====== Supplied data
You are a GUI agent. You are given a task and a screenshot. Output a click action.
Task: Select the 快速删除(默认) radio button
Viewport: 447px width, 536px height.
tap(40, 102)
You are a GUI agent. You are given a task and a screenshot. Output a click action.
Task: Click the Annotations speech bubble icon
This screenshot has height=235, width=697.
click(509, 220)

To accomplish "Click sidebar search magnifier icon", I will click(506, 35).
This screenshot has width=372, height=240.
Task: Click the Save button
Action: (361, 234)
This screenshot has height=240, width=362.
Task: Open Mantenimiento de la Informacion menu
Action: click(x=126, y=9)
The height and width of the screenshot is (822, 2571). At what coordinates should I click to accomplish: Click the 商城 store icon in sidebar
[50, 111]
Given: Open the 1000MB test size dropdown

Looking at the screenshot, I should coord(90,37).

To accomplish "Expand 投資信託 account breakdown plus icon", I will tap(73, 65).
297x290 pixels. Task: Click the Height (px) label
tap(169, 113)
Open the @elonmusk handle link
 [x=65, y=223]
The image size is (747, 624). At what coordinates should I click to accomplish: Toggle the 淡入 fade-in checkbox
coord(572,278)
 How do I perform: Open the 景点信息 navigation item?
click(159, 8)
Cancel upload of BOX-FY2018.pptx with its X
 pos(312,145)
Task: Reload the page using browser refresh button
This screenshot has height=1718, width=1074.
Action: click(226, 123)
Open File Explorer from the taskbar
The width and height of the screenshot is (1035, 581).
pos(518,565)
============
● Work instruction:
Where the line holding "Task: Select the 快速删除(默认) radio button" appears in the listing above, start reproducing exactly, and end with the line holding "Task: Reload the".

● Answer for this exercise:
Task: Select the 快速删除(默认) radio button
Viewport: 447px width, 536px height.
tap(40, 102)
You are a GUI agent. You are given a task and a screenshot. Output a click action.
Task: Click the Annotations speech bubble icon
This screenshot has height=235, width=697.
click(509, 220)

To accomplish "Click sidebar search magnifier icon", I will click(506, 35).
This screenshot has width=372, height=240.
Task: Click the Save button
Action: (361, 234)
This screenshot has height=240, width=362.
Task: Open Mantenimiento de la Informacion menu
Action: click(x=126, y=9)
The height and width of the screenshot is (822, 2571). At what coordinates should I click to accomplish: Click the 商城 store icon in sidebar
[50, 111]
Given: Open the 1000MB test size dropdown

Looking at the screenshot, I should coord(90,37).

To accomplish "Expand 投資信託 account breakdown plus icon", I will tap(73, 65).
297x290 pixels. Task: Click the Height (px) label
tap(169, 113)
Open the @elonmusk handle link
 [x=65, y=223]
The image size is (747, 624). At what coordinates should I click to accomplish: Toggle the 淡入 fade-in checkbox
coord(572,278)
 How do I perform: Open the 景点信息 navigation item?
click(159, 8)
Cancel upload of BOX-FY2018.pptx with its X
 pos(312,145)
Task: Reload the page using browser refresh button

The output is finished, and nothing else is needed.